Talons in the Night

May 8, 2008
The mission had been an utter disaster. The entire regiment had been decimated, save for five battle-weary survivors. They had managed to escape, and sought shelter in the steep cliffs around them. It was a daunting task, if one less so than the battle they had just survived. Rocks made a habit of falling nearby, and a fierce, chill wind threatened to blast them off the narrow crag on which they walked. Every one of the exhausted, fully armored climbers was a soldier of decent rank.
Captain Tobias Upton was relatively young, with medium-to-dark brown hair and stormy-sea-blue eyes. He was not naturally athletically built, but training over the years had toned his body to a point where he was clearly muscular, but not grossly so. His grim, determined features provided a portal into his mind, where his thoughts raced around one important point: Keep everyone safe. On his back, in addition to the servo-augmented armor that they were all required to wear, was a pack full of standard-issue field gear.
Just behind him was the First Lieutenant Chitose Miyagi. Her slanted, brown eyes watched her comrade concernedly beneath knit brows. She, like Captain Upton in front of her, was well-toned in addition to being naturally slender. Though she carried the same weaponry as the rest, she was not of a fighting temperament; rather, Lieutenant Miyagi was essentially the team’s medic. She always carried first-aid equipment in the place of some of the weapons that were standard-issue.
Behind her was Sergeant Major Kyrie Frost, who was holding on to a crack in the rock face for balance.
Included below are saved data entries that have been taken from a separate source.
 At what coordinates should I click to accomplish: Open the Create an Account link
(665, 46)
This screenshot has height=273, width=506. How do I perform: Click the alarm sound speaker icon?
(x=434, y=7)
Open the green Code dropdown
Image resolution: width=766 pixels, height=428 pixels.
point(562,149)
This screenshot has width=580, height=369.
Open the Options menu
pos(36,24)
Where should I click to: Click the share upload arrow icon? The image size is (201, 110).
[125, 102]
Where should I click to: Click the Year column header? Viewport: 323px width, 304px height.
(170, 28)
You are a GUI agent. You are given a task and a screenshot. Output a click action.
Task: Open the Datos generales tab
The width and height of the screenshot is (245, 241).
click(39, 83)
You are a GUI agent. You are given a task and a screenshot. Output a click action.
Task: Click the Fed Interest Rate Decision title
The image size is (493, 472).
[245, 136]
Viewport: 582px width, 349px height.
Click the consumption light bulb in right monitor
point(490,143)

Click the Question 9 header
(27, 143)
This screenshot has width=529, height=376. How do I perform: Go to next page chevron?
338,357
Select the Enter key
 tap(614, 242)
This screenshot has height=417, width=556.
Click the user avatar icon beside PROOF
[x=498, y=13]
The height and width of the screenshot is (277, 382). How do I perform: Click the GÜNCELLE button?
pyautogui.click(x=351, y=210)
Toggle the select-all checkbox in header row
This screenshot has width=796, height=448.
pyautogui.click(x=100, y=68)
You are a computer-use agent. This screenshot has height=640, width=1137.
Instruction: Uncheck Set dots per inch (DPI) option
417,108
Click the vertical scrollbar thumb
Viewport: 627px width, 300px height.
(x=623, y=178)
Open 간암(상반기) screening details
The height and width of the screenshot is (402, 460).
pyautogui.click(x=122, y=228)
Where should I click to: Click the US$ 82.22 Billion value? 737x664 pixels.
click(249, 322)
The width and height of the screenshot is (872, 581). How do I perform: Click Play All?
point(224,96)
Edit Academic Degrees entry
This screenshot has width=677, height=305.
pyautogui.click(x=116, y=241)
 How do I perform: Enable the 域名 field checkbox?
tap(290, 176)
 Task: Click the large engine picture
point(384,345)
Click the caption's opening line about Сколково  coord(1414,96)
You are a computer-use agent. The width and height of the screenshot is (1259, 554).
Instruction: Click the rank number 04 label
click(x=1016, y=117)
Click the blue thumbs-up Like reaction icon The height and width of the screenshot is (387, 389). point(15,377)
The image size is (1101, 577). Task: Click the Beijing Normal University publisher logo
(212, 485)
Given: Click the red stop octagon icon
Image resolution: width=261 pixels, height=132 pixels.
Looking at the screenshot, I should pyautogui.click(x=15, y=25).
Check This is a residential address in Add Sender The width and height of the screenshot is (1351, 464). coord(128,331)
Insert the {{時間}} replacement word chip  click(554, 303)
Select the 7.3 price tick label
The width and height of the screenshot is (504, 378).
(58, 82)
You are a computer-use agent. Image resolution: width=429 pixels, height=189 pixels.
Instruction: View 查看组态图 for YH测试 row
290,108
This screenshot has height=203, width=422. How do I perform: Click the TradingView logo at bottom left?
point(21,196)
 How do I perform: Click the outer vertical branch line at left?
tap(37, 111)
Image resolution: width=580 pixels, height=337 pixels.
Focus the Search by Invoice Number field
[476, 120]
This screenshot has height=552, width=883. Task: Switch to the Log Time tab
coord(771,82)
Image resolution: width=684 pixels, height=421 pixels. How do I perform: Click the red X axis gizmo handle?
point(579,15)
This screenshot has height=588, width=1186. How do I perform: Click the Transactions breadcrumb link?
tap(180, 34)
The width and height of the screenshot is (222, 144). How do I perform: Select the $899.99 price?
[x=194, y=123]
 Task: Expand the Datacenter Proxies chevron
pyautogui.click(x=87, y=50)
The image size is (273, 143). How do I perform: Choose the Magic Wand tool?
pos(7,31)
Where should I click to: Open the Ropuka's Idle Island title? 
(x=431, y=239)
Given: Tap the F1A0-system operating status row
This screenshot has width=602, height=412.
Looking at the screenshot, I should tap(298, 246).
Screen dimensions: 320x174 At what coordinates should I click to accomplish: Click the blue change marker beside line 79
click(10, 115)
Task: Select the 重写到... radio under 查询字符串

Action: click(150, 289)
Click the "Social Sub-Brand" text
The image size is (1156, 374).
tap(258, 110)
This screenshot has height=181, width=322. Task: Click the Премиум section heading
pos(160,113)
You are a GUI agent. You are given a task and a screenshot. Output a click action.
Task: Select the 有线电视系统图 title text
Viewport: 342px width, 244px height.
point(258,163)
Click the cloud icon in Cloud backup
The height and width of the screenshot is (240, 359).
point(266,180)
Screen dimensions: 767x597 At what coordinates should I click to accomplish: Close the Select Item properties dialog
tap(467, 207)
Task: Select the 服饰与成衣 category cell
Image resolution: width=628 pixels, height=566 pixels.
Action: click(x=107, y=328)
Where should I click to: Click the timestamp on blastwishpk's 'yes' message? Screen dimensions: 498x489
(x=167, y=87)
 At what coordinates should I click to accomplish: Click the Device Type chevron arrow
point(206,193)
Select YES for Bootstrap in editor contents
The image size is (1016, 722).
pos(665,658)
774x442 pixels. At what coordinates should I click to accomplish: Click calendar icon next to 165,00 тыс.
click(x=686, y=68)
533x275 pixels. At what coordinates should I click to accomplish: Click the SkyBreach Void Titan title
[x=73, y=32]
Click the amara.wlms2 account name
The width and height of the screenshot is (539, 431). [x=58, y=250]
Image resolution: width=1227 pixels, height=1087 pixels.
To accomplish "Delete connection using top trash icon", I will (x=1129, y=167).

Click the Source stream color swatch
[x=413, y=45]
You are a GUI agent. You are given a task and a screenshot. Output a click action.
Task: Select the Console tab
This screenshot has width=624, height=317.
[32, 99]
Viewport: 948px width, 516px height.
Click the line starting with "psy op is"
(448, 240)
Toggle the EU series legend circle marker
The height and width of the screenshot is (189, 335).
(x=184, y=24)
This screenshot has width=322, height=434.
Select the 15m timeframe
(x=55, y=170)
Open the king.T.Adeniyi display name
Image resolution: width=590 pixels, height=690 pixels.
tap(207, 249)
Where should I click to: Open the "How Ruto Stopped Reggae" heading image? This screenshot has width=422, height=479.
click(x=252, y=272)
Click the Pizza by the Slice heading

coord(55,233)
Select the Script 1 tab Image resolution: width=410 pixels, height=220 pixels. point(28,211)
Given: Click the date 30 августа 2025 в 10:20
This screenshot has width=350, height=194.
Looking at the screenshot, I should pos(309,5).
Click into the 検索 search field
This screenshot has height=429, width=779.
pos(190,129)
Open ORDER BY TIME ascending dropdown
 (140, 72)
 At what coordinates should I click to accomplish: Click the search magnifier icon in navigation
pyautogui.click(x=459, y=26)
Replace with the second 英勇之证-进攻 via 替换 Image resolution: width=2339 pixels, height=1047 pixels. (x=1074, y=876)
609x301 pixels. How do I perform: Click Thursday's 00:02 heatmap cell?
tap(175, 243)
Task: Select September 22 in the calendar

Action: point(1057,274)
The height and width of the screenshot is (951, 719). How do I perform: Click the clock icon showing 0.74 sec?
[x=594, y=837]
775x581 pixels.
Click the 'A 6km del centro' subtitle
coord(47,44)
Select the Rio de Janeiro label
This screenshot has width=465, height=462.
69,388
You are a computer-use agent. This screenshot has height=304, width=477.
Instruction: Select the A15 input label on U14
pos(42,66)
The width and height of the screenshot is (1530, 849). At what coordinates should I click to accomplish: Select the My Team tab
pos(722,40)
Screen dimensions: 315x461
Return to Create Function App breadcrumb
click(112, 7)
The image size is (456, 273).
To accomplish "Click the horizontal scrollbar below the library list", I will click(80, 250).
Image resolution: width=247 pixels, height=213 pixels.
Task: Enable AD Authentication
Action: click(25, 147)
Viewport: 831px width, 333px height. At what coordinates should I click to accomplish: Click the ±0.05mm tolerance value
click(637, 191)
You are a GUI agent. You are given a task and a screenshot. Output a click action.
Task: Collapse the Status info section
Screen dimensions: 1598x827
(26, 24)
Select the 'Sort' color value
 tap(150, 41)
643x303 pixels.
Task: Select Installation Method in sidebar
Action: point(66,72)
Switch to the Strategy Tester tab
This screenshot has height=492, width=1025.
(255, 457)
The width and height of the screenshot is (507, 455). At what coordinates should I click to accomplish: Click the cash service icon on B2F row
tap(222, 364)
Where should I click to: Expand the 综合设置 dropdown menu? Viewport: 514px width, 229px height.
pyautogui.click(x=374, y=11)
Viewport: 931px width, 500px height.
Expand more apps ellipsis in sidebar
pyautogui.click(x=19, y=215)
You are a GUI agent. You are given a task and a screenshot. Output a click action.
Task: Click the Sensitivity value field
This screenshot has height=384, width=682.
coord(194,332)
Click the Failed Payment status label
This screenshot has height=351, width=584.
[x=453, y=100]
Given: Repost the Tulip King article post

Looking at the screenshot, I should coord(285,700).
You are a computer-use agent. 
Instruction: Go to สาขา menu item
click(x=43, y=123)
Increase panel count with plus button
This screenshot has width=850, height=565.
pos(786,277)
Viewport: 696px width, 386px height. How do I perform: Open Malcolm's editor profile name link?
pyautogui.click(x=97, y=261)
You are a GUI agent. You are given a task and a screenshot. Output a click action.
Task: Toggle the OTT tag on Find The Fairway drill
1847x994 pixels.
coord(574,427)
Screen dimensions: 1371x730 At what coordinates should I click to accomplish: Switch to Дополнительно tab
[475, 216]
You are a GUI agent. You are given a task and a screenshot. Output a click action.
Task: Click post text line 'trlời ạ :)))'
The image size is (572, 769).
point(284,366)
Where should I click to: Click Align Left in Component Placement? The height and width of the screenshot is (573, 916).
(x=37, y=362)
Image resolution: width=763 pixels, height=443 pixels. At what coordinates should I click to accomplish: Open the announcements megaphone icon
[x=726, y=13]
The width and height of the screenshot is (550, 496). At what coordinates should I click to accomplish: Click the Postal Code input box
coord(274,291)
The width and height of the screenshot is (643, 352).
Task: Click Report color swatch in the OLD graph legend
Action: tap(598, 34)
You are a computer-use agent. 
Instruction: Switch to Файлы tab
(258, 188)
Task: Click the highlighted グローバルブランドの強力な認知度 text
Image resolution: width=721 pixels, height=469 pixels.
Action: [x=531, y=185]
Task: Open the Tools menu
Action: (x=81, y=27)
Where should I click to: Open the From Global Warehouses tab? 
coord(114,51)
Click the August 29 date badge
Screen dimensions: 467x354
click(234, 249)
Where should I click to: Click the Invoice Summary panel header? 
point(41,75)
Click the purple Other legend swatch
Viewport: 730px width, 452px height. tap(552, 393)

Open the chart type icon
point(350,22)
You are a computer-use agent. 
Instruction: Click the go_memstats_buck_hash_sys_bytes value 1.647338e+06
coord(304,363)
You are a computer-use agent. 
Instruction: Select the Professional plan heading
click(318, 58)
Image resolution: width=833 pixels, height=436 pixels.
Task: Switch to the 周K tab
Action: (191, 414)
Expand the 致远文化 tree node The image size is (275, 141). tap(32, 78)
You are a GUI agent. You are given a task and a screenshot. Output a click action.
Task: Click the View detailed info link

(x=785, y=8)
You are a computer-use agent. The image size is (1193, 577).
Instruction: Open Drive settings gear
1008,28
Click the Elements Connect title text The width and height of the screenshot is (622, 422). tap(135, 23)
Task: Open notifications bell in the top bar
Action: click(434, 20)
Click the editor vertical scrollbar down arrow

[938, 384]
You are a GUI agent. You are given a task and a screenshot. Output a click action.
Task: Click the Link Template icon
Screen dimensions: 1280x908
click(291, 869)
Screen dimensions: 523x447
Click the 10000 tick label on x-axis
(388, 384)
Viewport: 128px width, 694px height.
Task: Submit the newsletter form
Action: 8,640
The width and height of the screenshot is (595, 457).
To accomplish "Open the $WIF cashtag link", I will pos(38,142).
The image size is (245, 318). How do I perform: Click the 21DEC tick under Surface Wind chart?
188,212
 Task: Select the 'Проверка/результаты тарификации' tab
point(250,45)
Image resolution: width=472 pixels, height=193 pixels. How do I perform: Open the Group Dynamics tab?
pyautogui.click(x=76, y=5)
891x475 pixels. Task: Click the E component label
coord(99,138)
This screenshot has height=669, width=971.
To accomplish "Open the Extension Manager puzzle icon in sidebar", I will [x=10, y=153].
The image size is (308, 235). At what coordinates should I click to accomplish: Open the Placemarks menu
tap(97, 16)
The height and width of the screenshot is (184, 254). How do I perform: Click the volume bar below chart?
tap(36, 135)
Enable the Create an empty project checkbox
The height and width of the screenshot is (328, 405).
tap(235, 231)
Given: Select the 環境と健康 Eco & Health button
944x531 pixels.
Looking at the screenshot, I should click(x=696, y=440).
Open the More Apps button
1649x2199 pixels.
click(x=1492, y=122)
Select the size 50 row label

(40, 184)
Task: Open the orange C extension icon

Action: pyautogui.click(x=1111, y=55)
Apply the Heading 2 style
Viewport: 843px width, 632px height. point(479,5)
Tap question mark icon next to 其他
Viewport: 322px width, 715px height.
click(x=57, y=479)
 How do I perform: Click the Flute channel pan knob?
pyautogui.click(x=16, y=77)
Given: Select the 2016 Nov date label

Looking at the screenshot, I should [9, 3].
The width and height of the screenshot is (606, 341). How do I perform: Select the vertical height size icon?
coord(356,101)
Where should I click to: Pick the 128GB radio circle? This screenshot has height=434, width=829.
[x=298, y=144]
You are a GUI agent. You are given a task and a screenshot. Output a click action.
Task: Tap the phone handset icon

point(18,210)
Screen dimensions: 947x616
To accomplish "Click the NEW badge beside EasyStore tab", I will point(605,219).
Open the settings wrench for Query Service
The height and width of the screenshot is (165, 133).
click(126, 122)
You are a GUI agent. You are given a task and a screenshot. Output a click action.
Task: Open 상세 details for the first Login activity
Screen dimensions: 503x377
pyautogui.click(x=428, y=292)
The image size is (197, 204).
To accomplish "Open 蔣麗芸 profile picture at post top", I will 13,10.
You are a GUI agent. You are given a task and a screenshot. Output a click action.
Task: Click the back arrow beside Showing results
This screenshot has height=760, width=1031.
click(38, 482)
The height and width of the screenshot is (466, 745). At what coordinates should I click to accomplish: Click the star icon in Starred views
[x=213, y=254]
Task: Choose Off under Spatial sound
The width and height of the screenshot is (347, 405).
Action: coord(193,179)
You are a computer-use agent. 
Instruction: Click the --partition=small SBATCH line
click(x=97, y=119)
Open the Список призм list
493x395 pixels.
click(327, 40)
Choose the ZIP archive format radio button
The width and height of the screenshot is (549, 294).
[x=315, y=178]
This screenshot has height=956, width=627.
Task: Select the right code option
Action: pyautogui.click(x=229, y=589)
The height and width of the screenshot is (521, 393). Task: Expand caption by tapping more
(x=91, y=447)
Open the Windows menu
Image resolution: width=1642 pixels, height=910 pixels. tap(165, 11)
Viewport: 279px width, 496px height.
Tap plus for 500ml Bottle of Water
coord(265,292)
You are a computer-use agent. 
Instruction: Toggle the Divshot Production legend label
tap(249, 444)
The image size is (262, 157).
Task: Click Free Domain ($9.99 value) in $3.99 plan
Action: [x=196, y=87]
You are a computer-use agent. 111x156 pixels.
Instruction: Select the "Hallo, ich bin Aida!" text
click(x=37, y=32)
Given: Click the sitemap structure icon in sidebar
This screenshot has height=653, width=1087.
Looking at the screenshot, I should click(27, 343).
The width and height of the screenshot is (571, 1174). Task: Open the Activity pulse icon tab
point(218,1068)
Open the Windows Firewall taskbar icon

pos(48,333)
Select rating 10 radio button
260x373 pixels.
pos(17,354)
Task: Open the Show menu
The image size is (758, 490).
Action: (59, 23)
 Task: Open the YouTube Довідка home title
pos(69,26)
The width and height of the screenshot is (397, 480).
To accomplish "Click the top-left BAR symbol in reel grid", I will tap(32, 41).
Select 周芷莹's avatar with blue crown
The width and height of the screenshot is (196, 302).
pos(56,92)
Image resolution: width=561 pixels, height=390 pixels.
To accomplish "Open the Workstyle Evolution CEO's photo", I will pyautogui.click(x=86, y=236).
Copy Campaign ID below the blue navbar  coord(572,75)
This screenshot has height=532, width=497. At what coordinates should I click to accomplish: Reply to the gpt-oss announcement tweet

She glared into the biting wind, her bright green eyes fiery and resolute. She, if no one else, was the fiercest soldier of the team, though sometimes her hot temper got her into a little deeper trouble than she thought. Major Frost was also a skilled knife wielder, and carried at least three blades at all times. No one ever saw her without them.
Fourth down the line was Private Trent Tellers, who was panting and trying to not to betray his panic to the rest of the team. Technically, he was not supposed to even be in the regiment when they were sent to this desolate place. But he had made the mistake of cutting training and stowing aboard the transport, not thinking that it was outbound to a place like this. His blue eyes shone with a terror he had never felt so intensely before, and sweat dripped down the side of his face, despite the fact that the armor was built with an internal temperature control.
Finally, in the back of the line, was Second Lieutenant Nathaniel Stryszyk, an equally fit, if slightly stockier, man as Tobias. He looked down at his feet, his gray-blue eyes noting how far one would have to fall if they took a wrong step or tripped. Lieutenant Stryszyk was the captain’s best friend, and had been since before they joined the military. They had their arguments, but they trusted each other in a pinch. He was also the demolitions expert of the troupe, always carrying a few extra grenades of assorted varieties.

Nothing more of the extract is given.